Task item:
Repeat the stretch of entries below from the line with "PU PEEL AND STICK TILE IN THIN (1321, 906)" through the line with "QUICK LINKS (1081, 771)". Include both ends and add nothing.

Record excerpts:
------------------------------------

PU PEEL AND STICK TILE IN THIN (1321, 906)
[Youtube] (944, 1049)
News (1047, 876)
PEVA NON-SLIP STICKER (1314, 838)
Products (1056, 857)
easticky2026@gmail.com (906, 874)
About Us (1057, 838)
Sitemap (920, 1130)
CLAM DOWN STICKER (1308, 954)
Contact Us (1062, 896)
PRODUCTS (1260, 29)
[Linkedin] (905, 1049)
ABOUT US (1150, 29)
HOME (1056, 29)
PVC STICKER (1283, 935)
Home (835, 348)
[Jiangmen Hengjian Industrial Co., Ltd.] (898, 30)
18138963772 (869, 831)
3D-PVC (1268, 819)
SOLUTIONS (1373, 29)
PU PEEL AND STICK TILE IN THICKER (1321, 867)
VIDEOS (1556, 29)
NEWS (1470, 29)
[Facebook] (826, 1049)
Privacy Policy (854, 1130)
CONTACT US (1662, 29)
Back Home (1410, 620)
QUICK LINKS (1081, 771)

------------------------------------

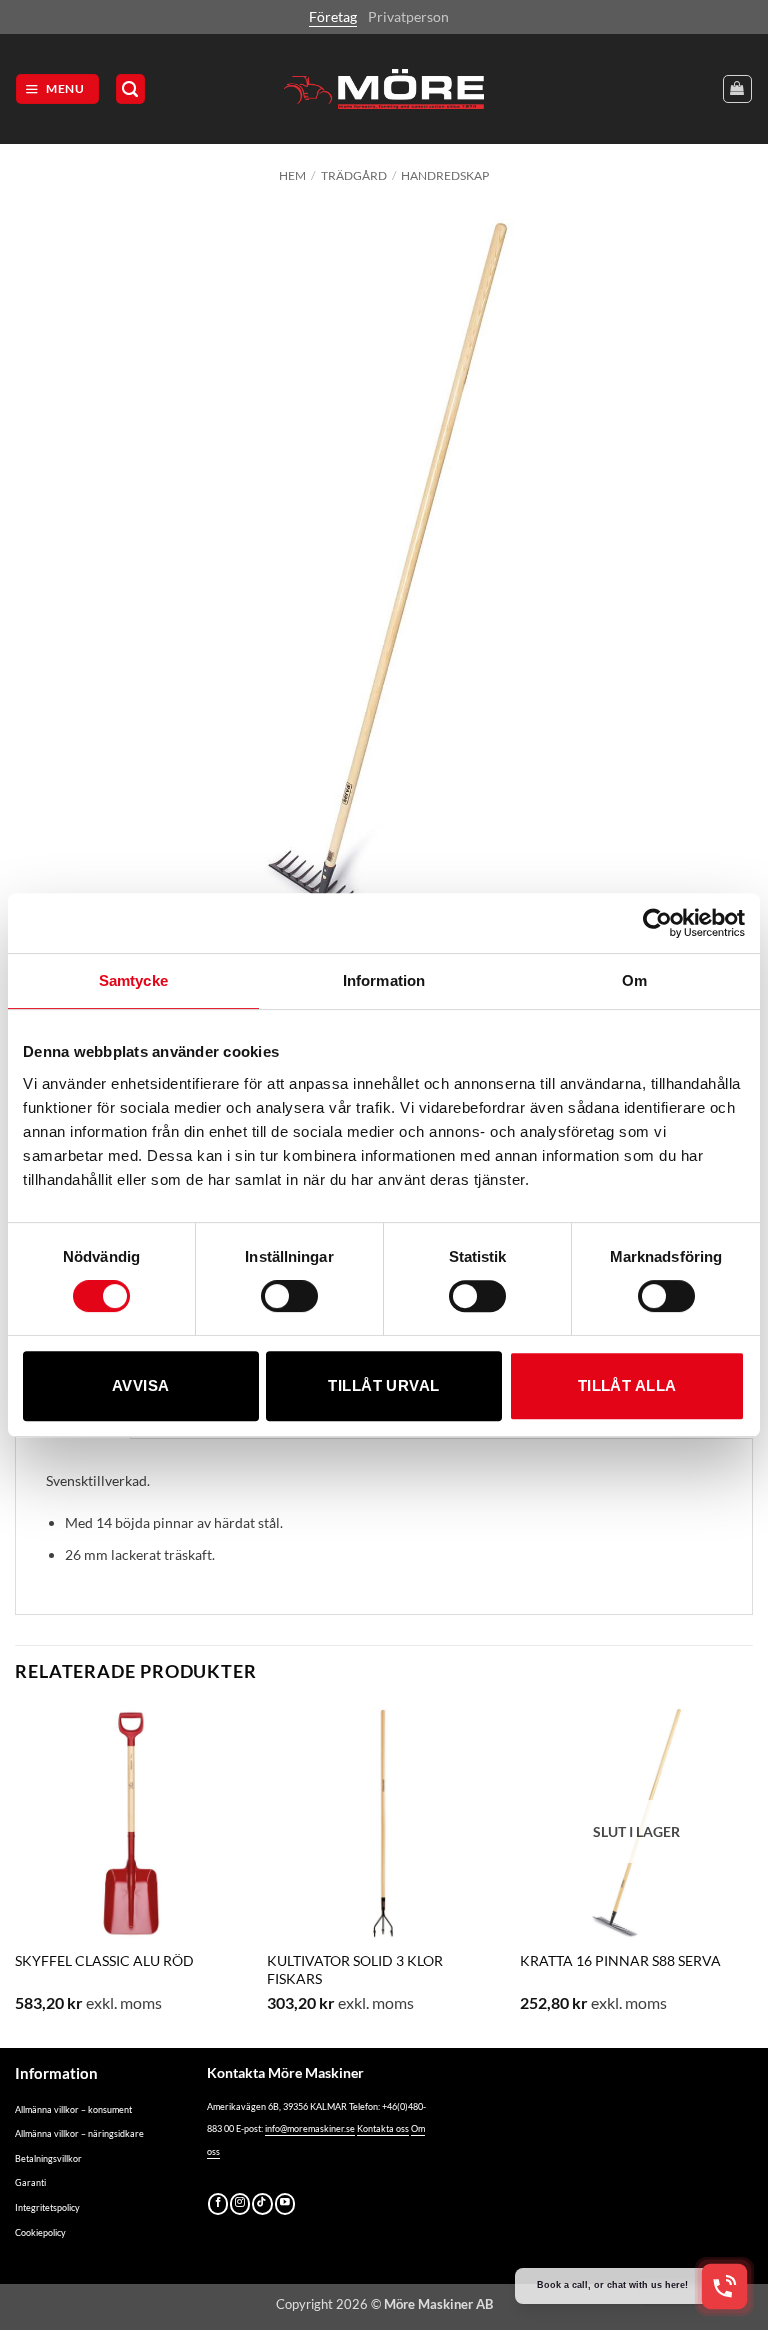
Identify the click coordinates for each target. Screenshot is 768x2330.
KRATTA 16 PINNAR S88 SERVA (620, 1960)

------------------------------------

Solution for this task:
PU PEEL AND STICK TILE IN THIN (1321, 906)
[Youtube] (944, 1049)
News (1047, 876)
PEVA NON-SLIP STICKER (1314, 838)
Products (1056, 857)
easticky2026@gmail.com (906, 874)
About Us (1057, 838)
Sitemap (920, 1130)
CLAM DOWN STICKER (1308, 954)
Contact Us (1062, 896)
PRODUCTS (1260, 29)
[Linkedin] (905, 1049)
ABOUT US (1150, 29)
HOME (1056, 29)
PVC STICKER (1283, 935)
Home (835, 348)
[Jiangmen Hengjian Industrial Co., Ltd.] (898, 30)
18138963772 (869, 831)
3D-PVC (1268, 819)
SOLUTIONS (1373, 29)
PU PEEL AND STICK TILE IN THICKER (1321, 867)
VIDEOS (1556, 29)
NEWS (1470, 29)
[Facebook] (826, 1049)
Privacy Policy (854, 1130)
CONTACT US (1662, 29)
Back Home (1410, 620)
QUICK LINKS (1081, 771)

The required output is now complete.